The running of the company appears to have passed on to his
son Alfred , born in Bilston in 1851 and who restricted his titles to simply
"ironmaster" and household staff to four. He also inherited his fathers
knighthood and baronetcy He died in 1902, to be succeeded by HIS son,
Alfred.
With the takeover by the Hickman empire, the trading name of
the Haunchwood Brick and Tile Company which included the colliery as part of
the overall enterprise was adopted. By 1923 this was shortened to the
Haunchwood Colliery Co. Ltd.
The reason for the takeover of the Haunchwood Colliery by
Sir Alfred Híckman is unclear. It was some distance (for those days)
from his principal source of business and there were many other working
collieries in close proximity that could have attracted his attention. It can
only be assumed that a particular grade and quality of coal was produced there
which suited the furnaces and other plant of the Spring Vale Iron Works.
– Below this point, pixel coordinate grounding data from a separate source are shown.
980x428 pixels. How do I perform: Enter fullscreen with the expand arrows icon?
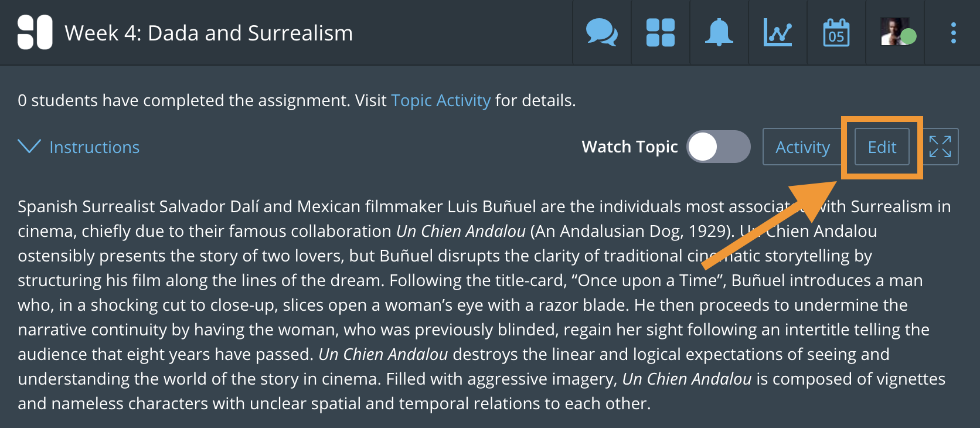coord(940,147)
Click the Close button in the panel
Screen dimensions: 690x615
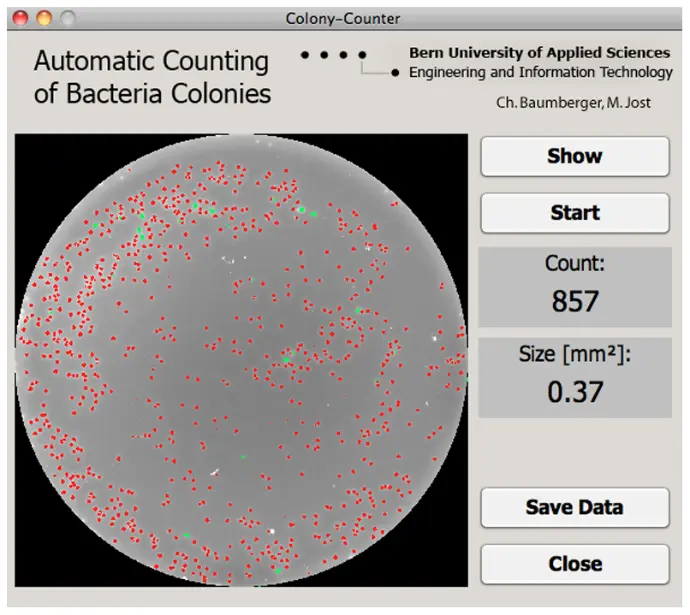(x=575, y=564)
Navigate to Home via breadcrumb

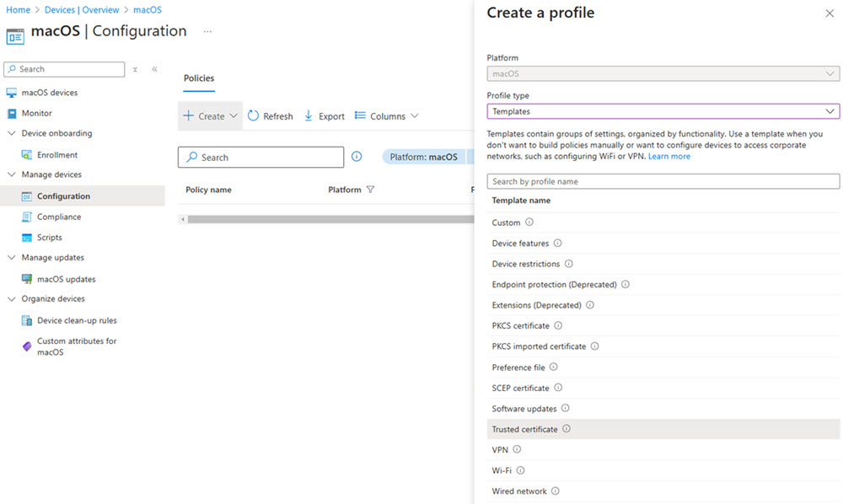point(18,9)
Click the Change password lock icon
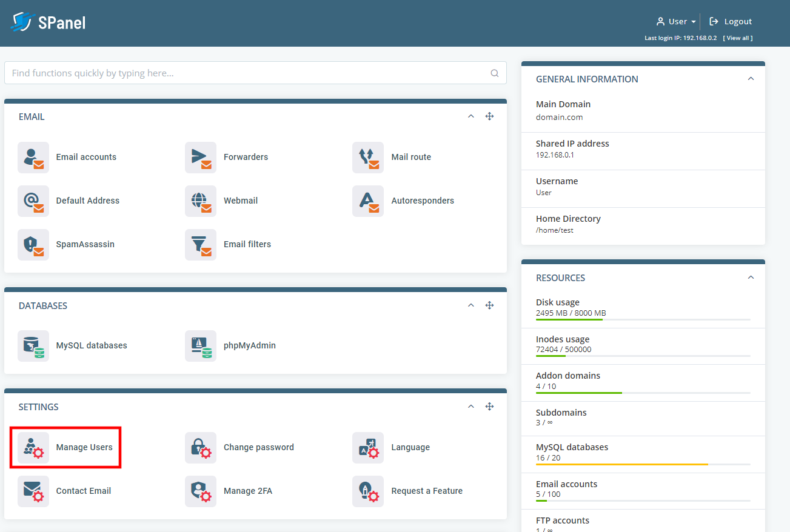This screenshot has height=532, width=790. tap(201, 448)
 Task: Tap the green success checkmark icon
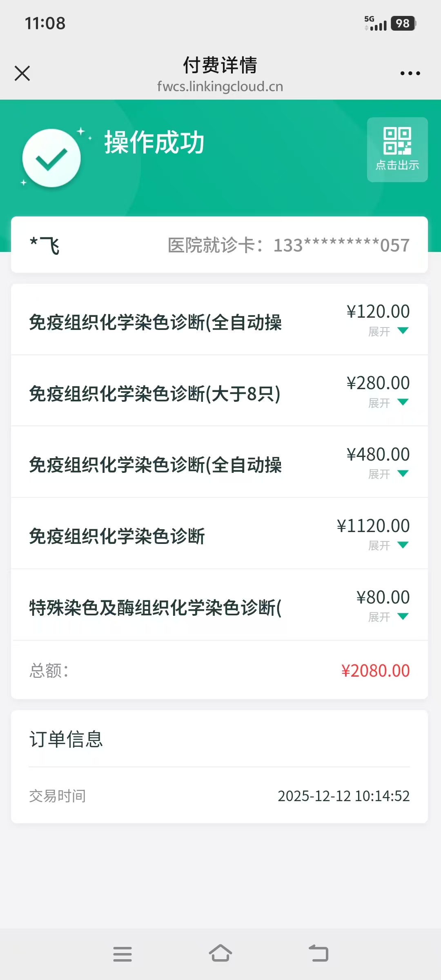(x=51, y=158)
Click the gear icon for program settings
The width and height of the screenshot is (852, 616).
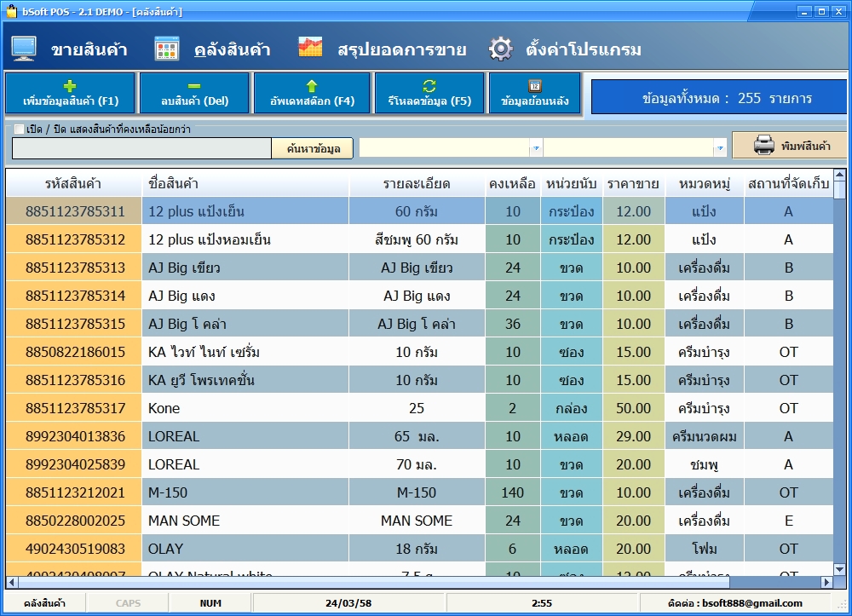pyautogui.click(x=500, y=49)
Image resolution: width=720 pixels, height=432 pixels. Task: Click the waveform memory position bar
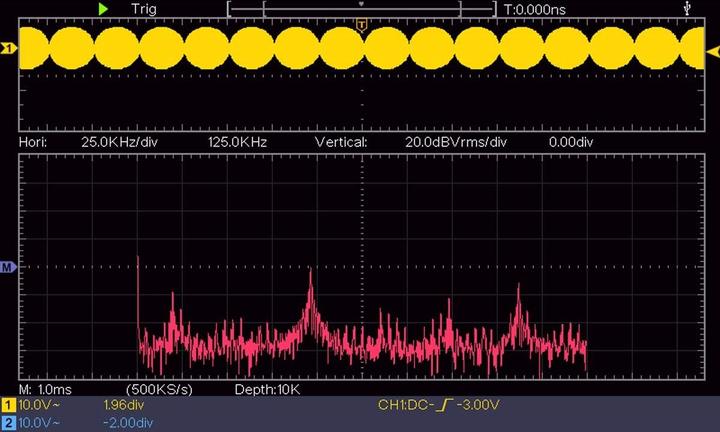click(x=361, y=8)
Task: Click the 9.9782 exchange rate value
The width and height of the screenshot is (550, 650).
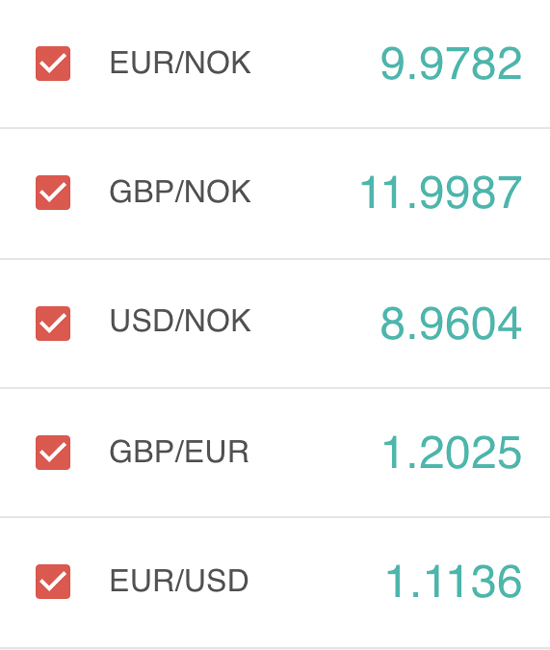Action: click(451, 63)
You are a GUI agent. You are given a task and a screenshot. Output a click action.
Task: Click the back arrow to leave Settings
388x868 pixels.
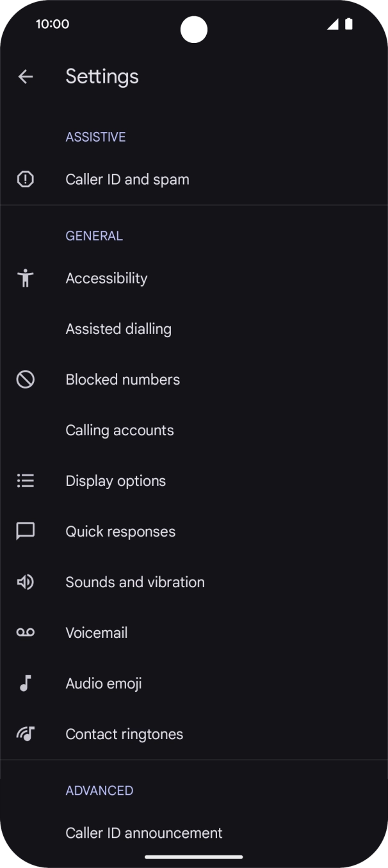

The earliest directorate of the company that could be found
was that of 1933, where there is no mention of an Alfred Hickman but four other
Hickmans were directors, Messrs C.E., E., V.E., and W.H. Hickman, along with
Devon resident Captain F.B. Imbert-Terry and A.C. De Poer Trench. The most
informative source of information on any such individual, the U.K. Census, is
in this occasion unhelpful, none can be found listed. To this was later added
Mining Engineer and Barrister H.A. H. Christie K.C., who was also a director of
the Aldridge Colliery Company of Walsall.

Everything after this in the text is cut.